Thursday, September 24, 2009

MRI, solar cells, aging work lead Nobel predictions


WASHINGTON (Reuters) - Scientists who discovered the secrets of how cells age, who made efficient solar cells possible and whose work led to real-time imaging of the brain are all leading contenders for Nobel prizes, Thomson Reuters predicted on Thursday.

Researchers at Thomson Scientific also named scientists who figured out how certain messages are carried in cells, who made quantum computers possible and economists specializing in monetary policy.

Names include Elizabeth Blackburn of the University of California San Francisco, who helped discover telomeres, the little caps on the end of chromosomes that keep genetic material from unraveling and whose natural fraying underlies aging and cancer.

"It has Nobel Prize written all over it," said Thomson's David Pendlebury, who makes the predictions each year.

Pendlebury's team named Seiji Ogawa of the Hamano Life Science Research Foundation in Tokyo, Japan, for discoveries leading to functional magnetic resonance imaging or fMRI, now widely used in science from simple psychology to neurology.

Michael Gratzel of the Swiss Federal Institute of Technology was named for the chemistry prize for inventing dye-sensitized solar cells, now known as Gratzel cells. "He was a pioneer in inventing a new kind of organic solar cell," Pendlebury said.

Physics contenders include Juan Ignacio Cirac of the Max Planck Institute for Quantum Optics in Garching, Germany, and colleagues whose work has made possible quantum computers -- immeasurably fast computers that make use of the weird qualities found in quantum physics such as the ability of a particle to be in two states at once.

For economics, Pendlebury favors Ernst Fehr of the University of Zurich in Switzerland for work in behavioral economics, including issues of preferences, fairness and cooperation.

SCIENTIFIC ESTEEM

Every year, the organization, part of the parent company that owns Reuters, predicts likely winners of the Nobel prizes in medicine, chemistry, physics and economics, based in large part on how often other researchers use their work as a basis for their own.

---------------

[What is needed] Copy out, word for word, the part of the Nobel predictions article starting with "For economics, Pendlebury" and going on through "fairness and cooperation.".

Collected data
---------------

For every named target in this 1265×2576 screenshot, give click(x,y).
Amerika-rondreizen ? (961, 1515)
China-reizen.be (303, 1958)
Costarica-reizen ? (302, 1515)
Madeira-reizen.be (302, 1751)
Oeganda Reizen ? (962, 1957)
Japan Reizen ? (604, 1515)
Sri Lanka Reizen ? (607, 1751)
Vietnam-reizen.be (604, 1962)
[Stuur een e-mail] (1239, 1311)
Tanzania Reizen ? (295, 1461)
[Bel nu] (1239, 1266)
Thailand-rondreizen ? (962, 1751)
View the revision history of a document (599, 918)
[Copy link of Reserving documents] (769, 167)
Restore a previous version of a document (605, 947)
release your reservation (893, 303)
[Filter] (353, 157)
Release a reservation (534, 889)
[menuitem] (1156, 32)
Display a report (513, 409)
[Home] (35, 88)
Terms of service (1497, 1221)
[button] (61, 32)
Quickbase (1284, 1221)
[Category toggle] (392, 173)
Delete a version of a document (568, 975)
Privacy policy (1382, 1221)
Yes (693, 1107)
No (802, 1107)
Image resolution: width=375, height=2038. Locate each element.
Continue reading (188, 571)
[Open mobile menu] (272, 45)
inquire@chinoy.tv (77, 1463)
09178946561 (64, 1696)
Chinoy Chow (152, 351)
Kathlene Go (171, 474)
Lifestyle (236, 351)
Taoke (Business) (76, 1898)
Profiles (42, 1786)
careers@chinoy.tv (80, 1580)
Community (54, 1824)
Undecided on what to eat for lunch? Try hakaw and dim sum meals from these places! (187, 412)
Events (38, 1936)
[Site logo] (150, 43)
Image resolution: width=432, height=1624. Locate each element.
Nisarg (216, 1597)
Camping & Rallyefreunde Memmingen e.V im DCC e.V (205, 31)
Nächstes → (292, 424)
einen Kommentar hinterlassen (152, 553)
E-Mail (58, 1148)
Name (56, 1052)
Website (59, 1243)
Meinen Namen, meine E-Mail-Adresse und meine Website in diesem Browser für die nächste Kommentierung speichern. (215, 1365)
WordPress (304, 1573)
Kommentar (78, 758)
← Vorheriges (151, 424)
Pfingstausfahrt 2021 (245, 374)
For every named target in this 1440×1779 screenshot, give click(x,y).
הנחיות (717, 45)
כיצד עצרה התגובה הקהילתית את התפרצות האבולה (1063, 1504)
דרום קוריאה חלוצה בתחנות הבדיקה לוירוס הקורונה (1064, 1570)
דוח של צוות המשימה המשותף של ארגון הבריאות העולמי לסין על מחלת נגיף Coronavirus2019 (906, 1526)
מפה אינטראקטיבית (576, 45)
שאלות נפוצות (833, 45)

---------------

[Task output]
For economics, Pendlebury favors Ernst Fehr of the University of Zurich in Switzerland for work in behavioral economics, including issues of preferences, fairness and cooperation.